New samples are generated and added to the profile by preferably software-based agents that are explicitly programmed to do so. Agents may augment the profile by tracking and recording user actions automatically, without requiring explicit user interaction. In addition, agents may augment the profile as a result of direct and explicit user input and interaction. Over time, this process results in the creation of an aggregate personal profile, that enables agents to adapt their operations to the ever changing needs, desires and preferences of the user, without requiring constant, and redundant user input. For example, when updating a phone number of a family member in a computer-based address book, a cell phone and a PDA employing aspects of the present invention can easily learn of the change through the user profile, eliminating the need for manual updates to each of the devices.
To support the sharing of profile samples across devices, the profiling kernel acts as an intermediary, or broker for all requests for profile data on the local device. When a local agent makes a request for profile data in the preferred embodiment, the kernel first examines the locally stored profile for the requested data. If requested data is found locally, the requested data is retrieved and returned to the requesting agent. If the requested data is not found in the local data store, the request may be forwarded to the kernel running on another device. If no other device can satisfy the request, the request is rejected.

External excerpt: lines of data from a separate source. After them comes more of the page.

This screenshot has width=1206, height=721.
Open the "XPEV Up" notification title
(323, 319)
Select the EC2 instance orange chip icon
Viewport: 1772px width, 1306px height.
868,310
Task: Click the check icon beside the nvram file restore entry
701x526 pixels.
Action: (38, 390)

In one embodiment, the forwarding of requests to remote devices is enabled or disabled by the requesting agent. Each agent may direct the system kernel to a specific course of action, such as: a) not forward requests at all, b) only forward requests to specific remote devices, or c) forward requests to any dynamically discovered devices that may be able to satisfy the request. Some agents may specify the forwarding of requests to specific devices, in response to explicit user input, such as a URL. Others may be pre-programmed to forward requests to well known services (similar to the way the Search feature in web browsers know how to find Google, or how the iTunes music player software knows how to find the Apple Music Store). Alternatively, other agents may direct the system kernel to forward requests to any device that is dynamically discovered, in proximity to the requester, in a peer-to-peer fashion. This method of “distributed profile storage” provides a consistent and uniform method of accessing data, regardless of its physical location.

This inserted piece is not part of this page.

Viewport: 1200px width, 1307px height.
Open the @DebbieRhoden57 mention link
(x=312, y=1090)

Implementation on a Laptop Computer
FIG. 1 is a block diagram of one exemplary device employing aspects of the present invention. A preferred embodiment of the invention 100 is described here in terms of an implementation using a typical laptop computer with wireless Internet connectivity. Such a laptop computer is understood to include a CPU, memory, a persistent storage device such as a hard disk, and a wireless network adapter. Software installed on this laptop includes a profiling kernel 110 and certain agents 162-168 programmed to access and store data as Profile Samples (profile entries) via the kernel. Agents shown for illustrative purposes in this embodiment include a Configuration Agent 162, a Management Agent 164, an Email Secretary 166, and an Internet Butler 168. These agents are illustrative in nature and none is specifically required to practice aspects of the invention. Other agents may, of course, exist in this or other embodiments, and may exist in broader forms or nature.
An “application agent” as used herein, implies processing logic external to the profiling kernel that requests to access a profile data store. That is to say, as used herein, the profiling kernel is the service provider to the application agent as service requester. And again, an application agent is processing logic that requests access to profile data. “Agent” is used herein synonymously with application agent.

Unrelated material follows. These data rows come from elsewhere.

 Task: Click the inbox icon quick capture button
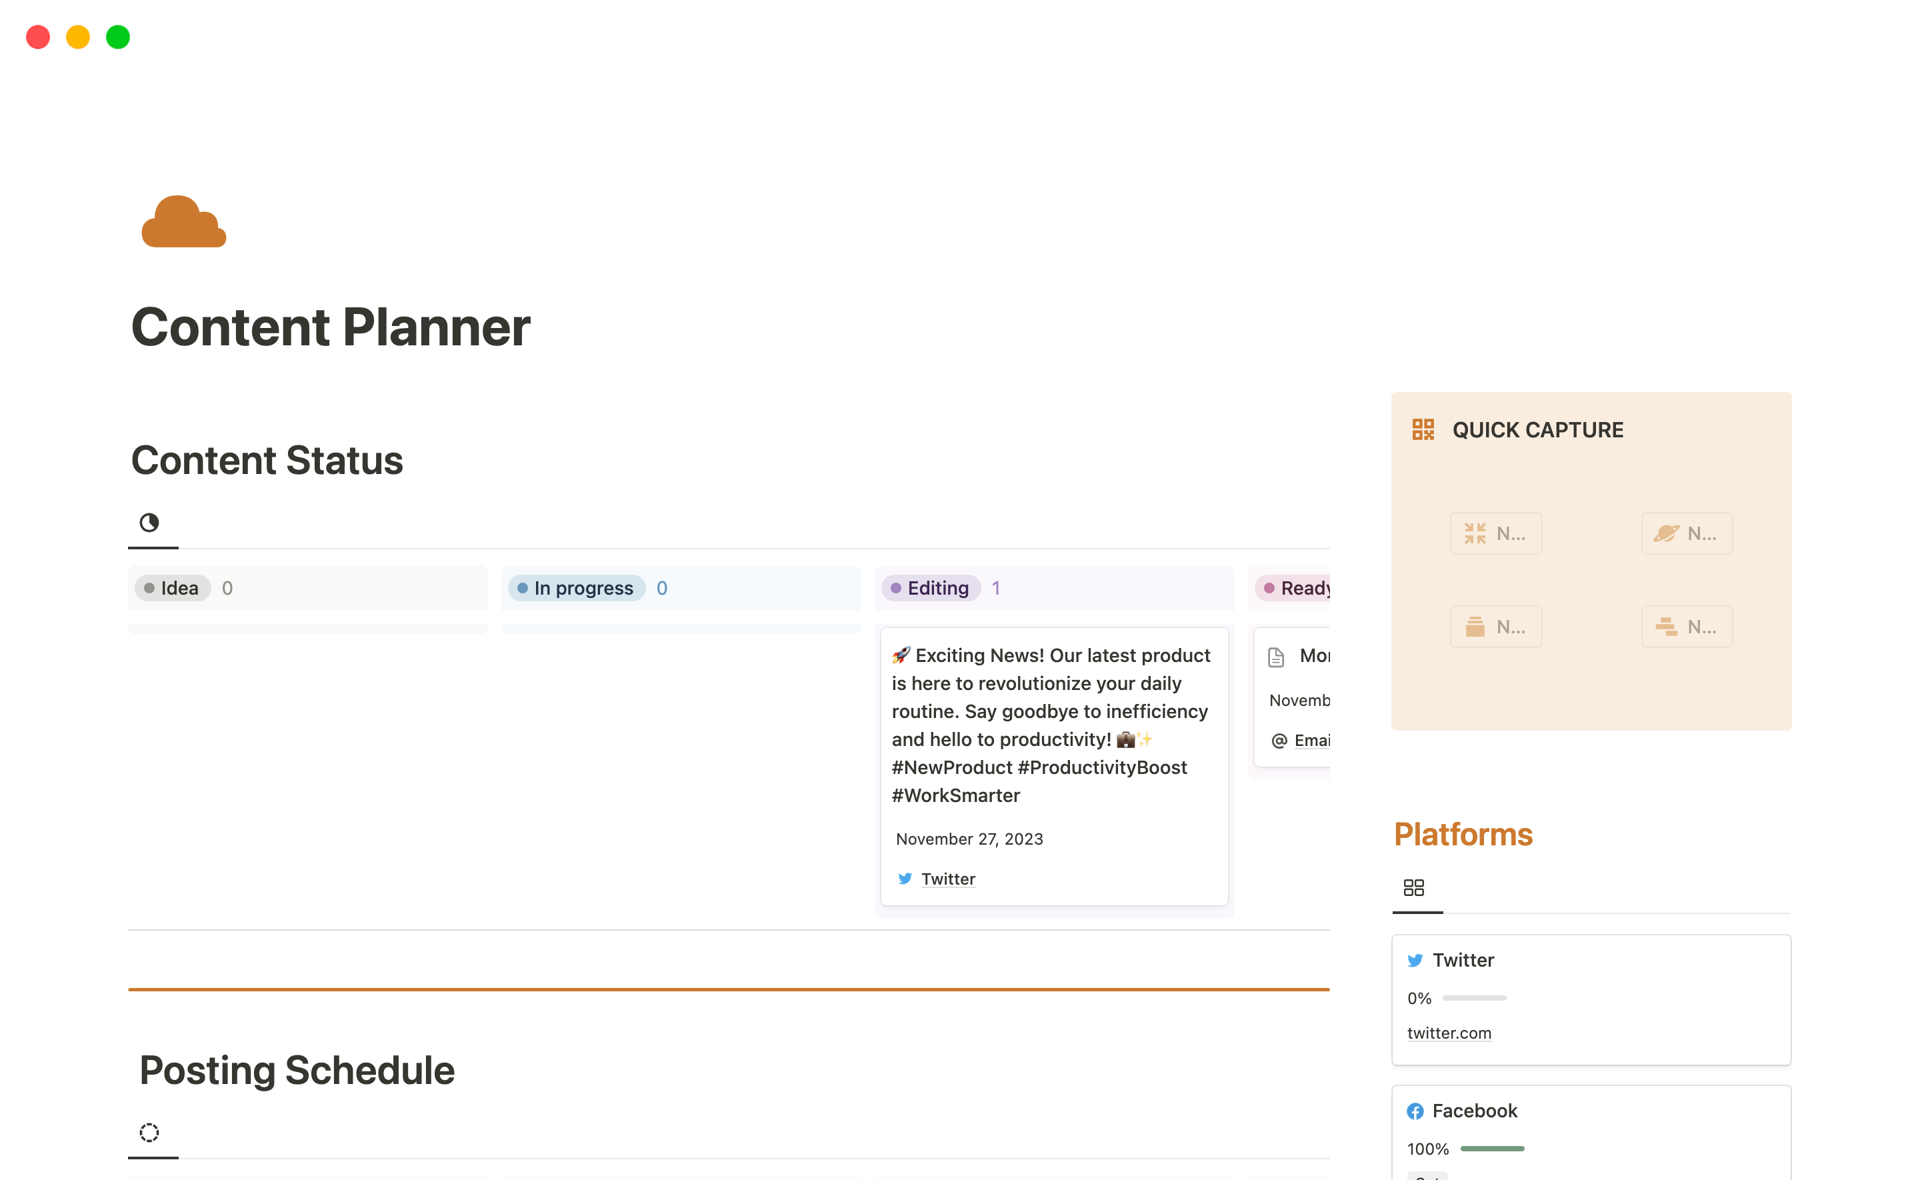tap(1475, 626)
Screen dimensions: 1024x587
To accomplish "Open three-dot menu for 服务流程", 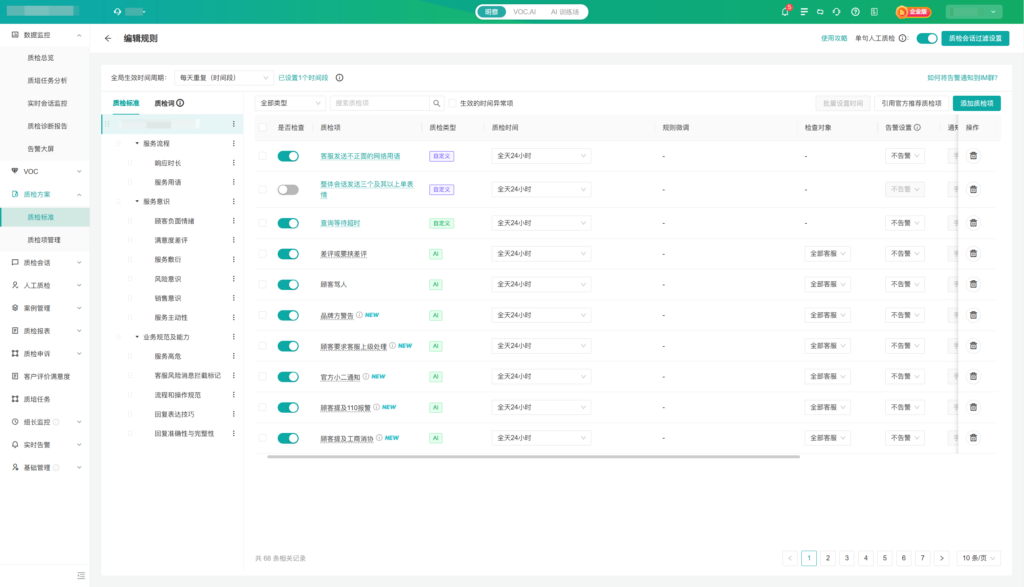I will (234, 143).

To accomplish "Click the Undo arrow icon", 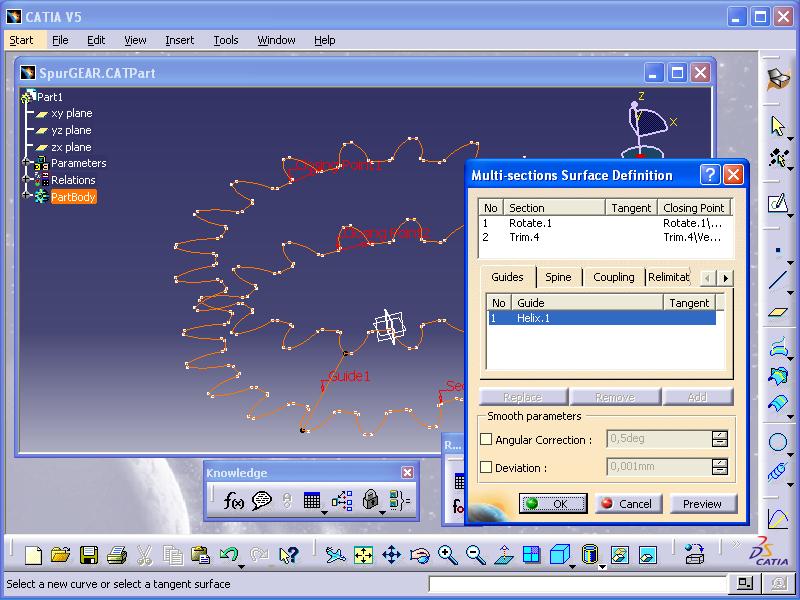I will click(x=229, y=554).
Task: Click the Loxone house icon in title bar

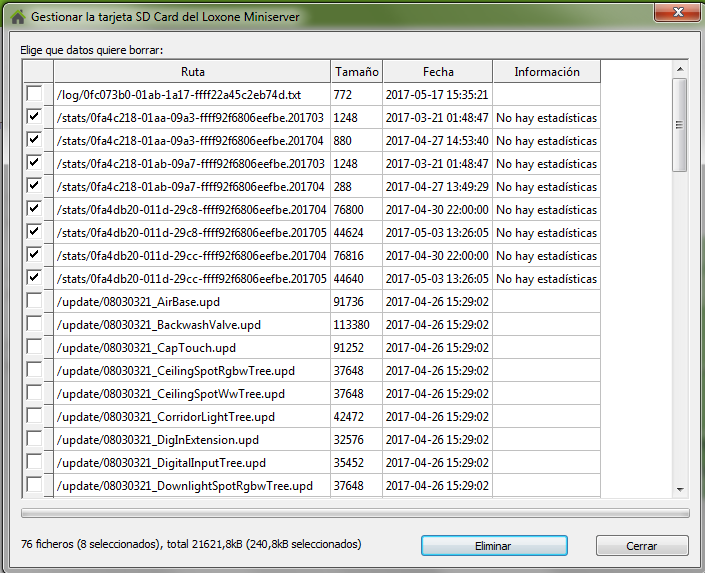Action: (17, 17)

Profiling Kernel 110 comprises profile access manager 120, profile data store processor 130, and profile exchange manager 140. Profile access manager 120 comprises processing logic to interface with clients of the profiling kernel 110 such as agents 162-168 as indicated by interface arrows 122. Profile access manager 120 further comprises processing logic to interface with profile data store processor 130 as indicated by interface arrow 124, and with profile exchange manager 140 as indicated by interface arrow 126. Profile data store processor 130 and profile exchange manager 140 each have corresponding processing logic to effect the interface with profile access manager 120. It is noted that the above-mentioned interfaces could be as simple as a jump or call to a subroutine existing in the same program or as complex as desired involving, for example, formalized, mediated, interfaces between separate programs or systems. Profile access manager 120 in this embodiment further comprises the processing logic to recognize the type of profile request being made over it service interface 122 (such as a request for existing profile data, or a request to create a new profile entry), and to exercise profile data store processor 130 via interface 124 to effect the access operations on the persistent profile data store that are indicated by the specific profile request received over the service interface 122.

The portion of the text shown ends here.